--- Start Exercise input ---
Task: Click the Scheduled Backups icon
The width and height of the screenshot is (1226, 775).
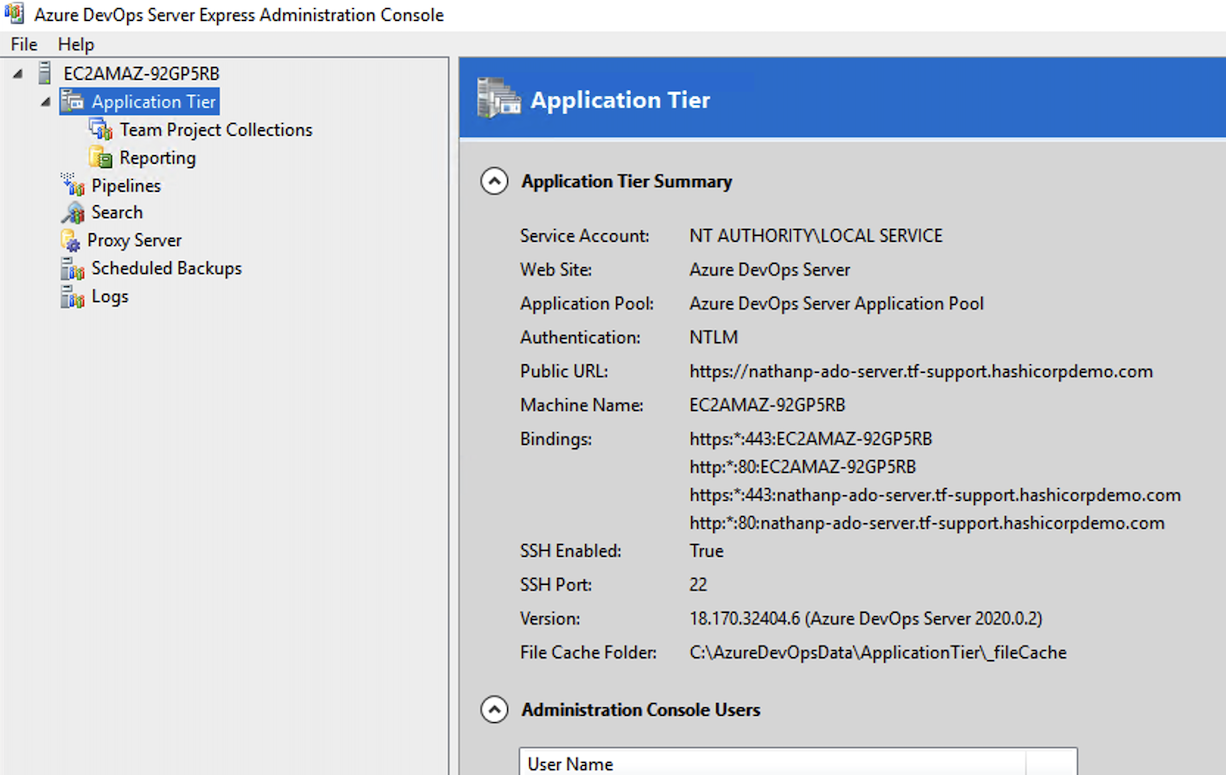Action: [73, 269]
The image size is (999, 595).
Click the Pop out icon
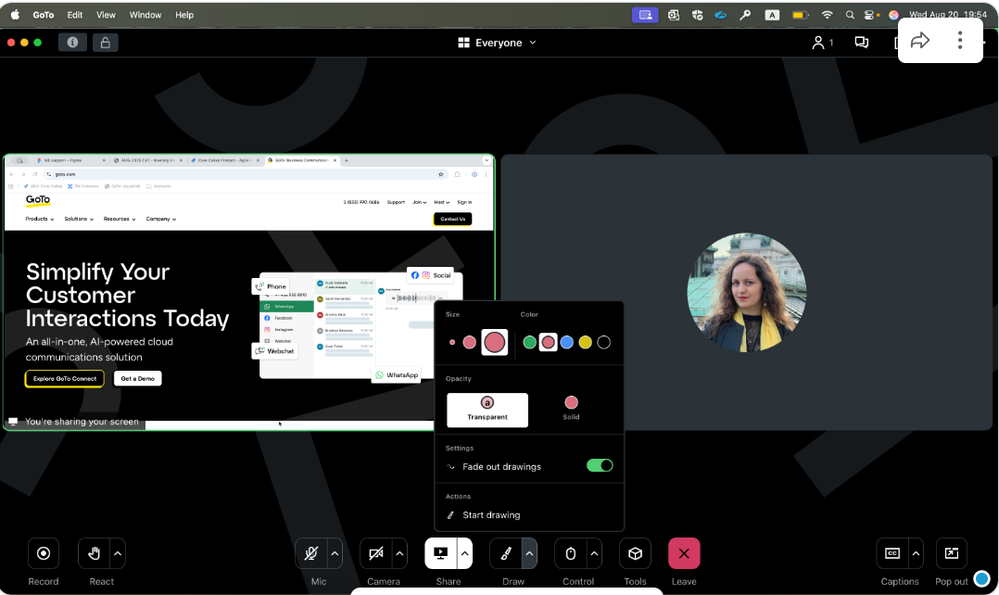[x=951, y=553]
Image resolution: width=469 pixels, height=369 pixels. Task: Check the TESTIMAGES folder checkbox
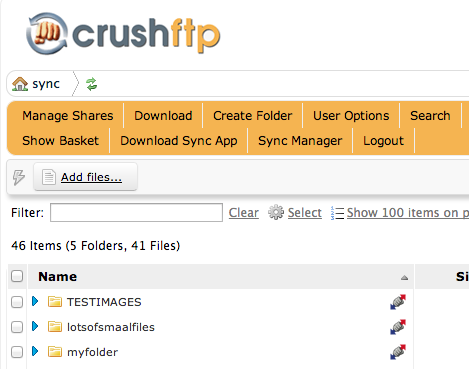coord(17,302)
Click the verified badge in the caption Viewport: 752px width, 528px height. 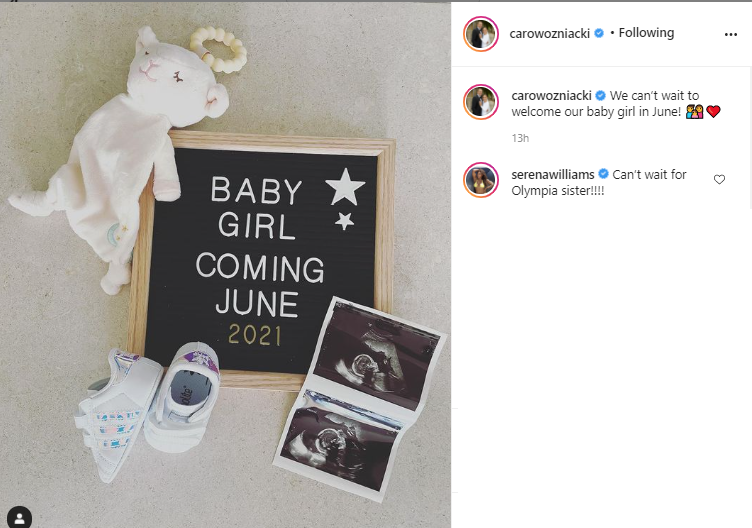pyautogui.click(x=600, y=95)
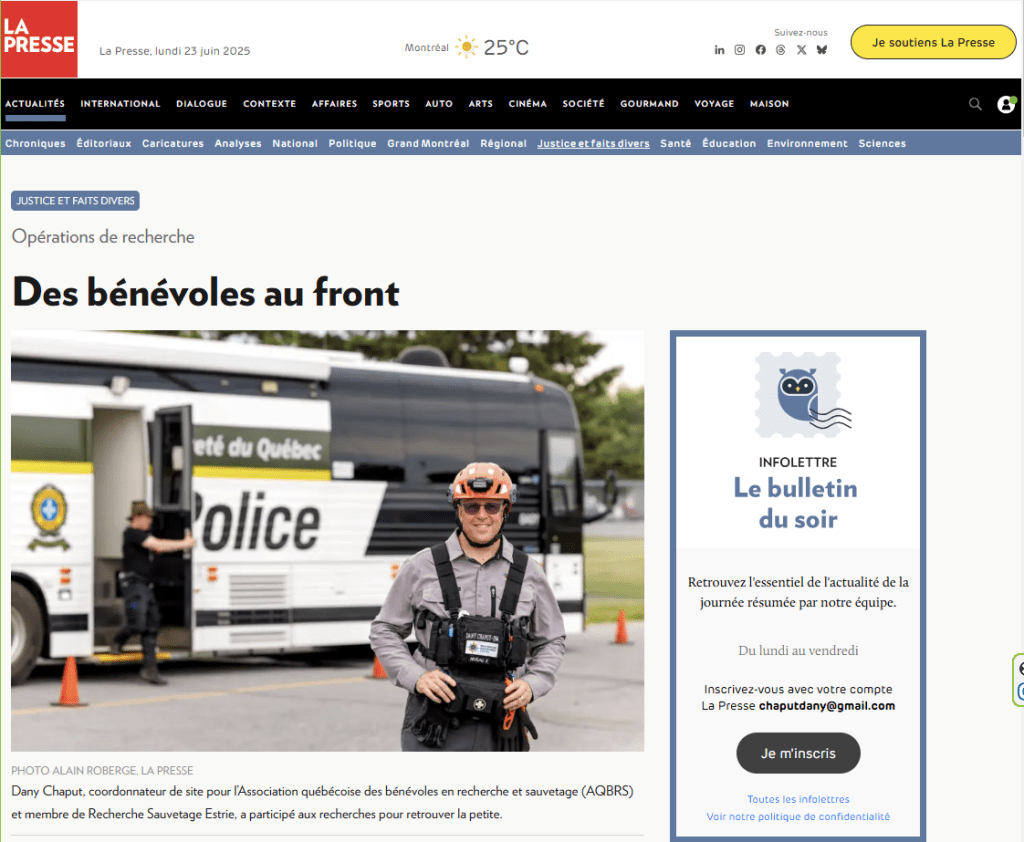Open the Instagram social icon
This screenshot has width=1024, height=842.
coord(739,50)
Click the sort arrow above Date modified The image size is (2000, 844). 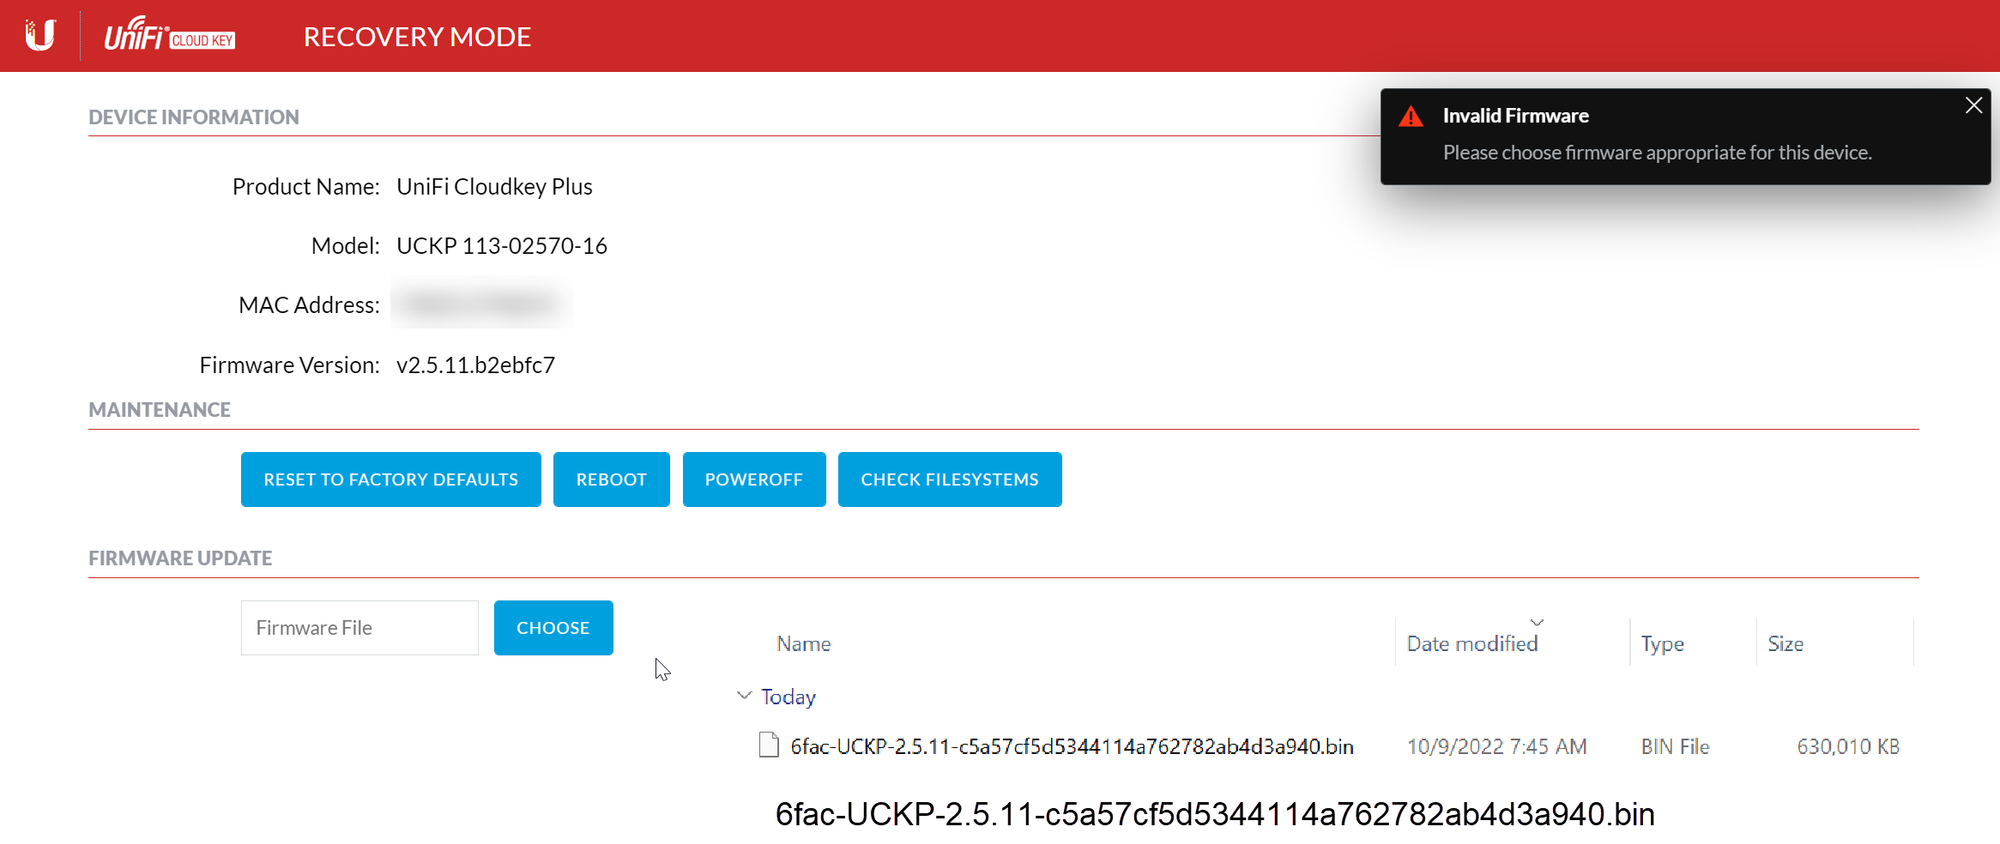click(x=1537, y=622)
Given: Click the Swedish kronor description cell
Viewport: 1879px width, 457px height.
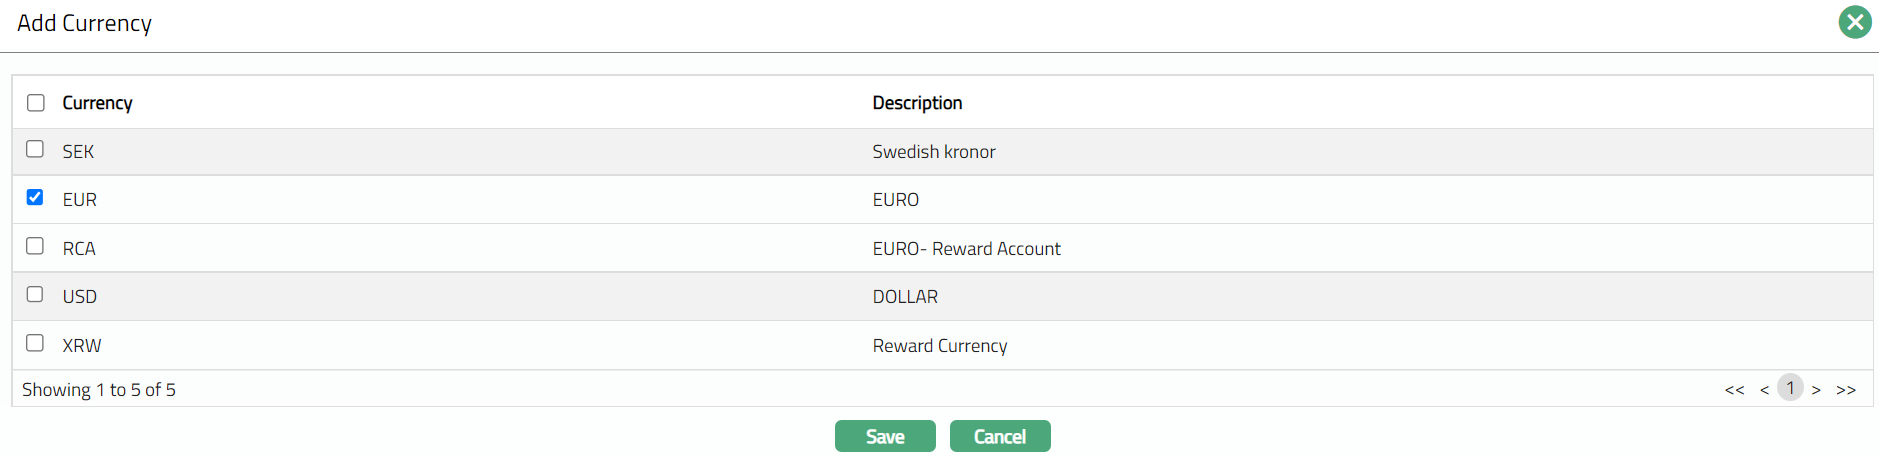Looking at the screenshot, I should [934, 152].
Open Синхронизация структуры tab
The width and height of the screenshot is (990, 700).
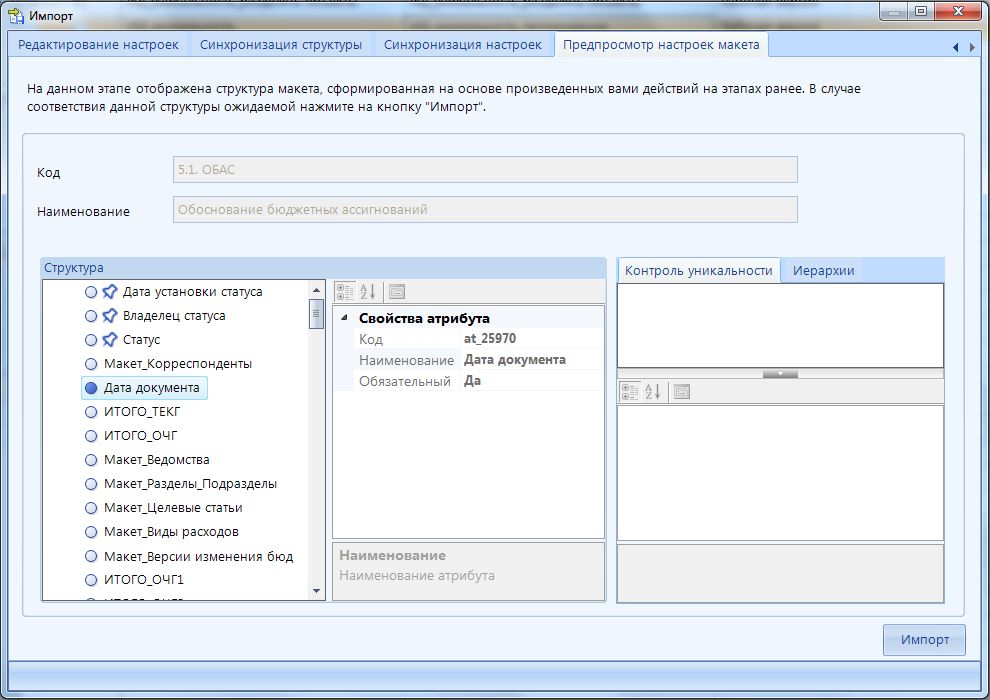(281, 45)
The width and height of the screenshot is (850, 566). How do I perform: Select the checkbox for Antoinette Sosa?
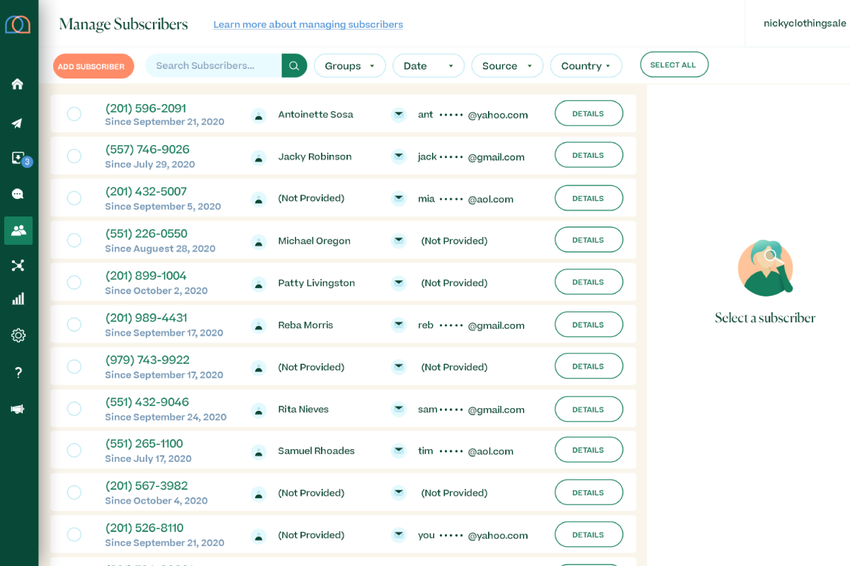point(74,114)
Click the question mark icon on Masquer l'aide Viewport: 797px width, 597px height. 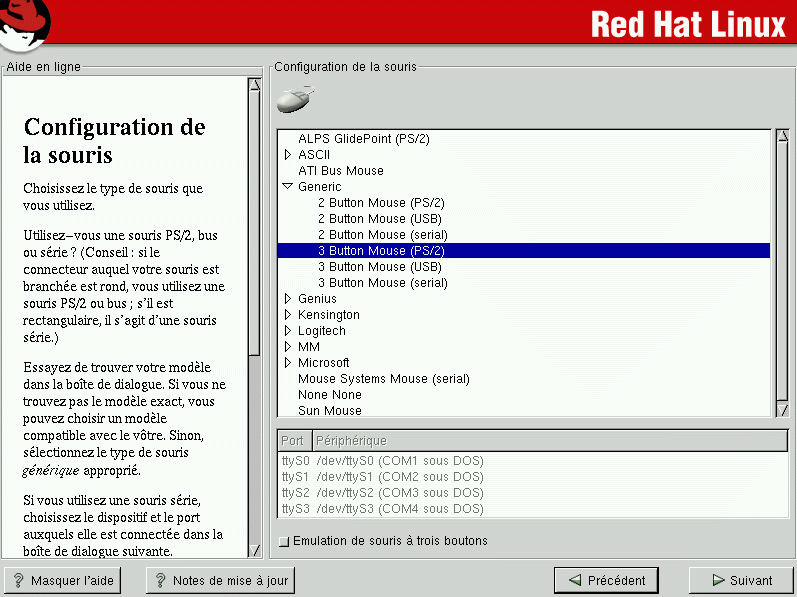pos(18,580)
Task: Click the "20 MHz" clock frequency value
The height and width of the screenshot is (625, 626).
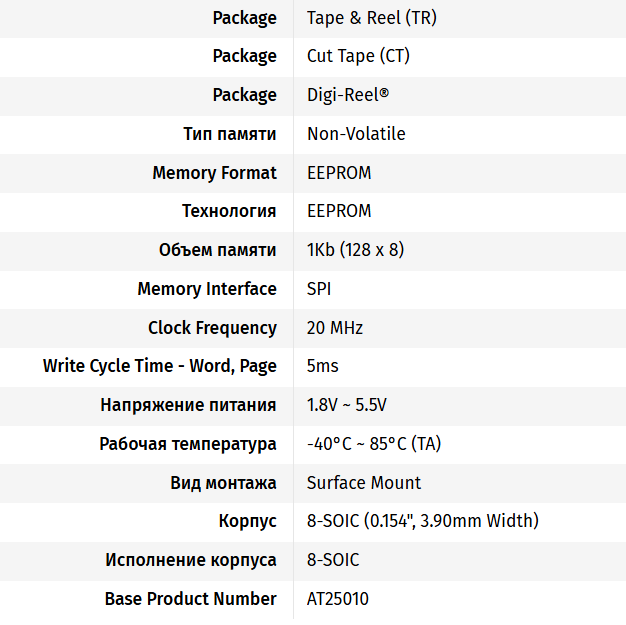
--- End Exercise input ---
#### [Exercise details]
Copy out, word for word, the lines of the entries from the line with "Given: Click the" to the line with "point(74,114)", including both of those lines. Leave the pictures out of your copy.

#### [Answer below]
Given: Click the Swedish kronor description cell
Viewport: 1879px width, 457px height.
Looking at the screenshot, I should [934, 152].
Open Синхронизация структуры tab
The width and height of the screenshot is (990, 700).
(281, 45)
The width and height of the screenshot is (850, 566). How do I perform: Select the checkbox for Antoinette Sosa?
point(74,114)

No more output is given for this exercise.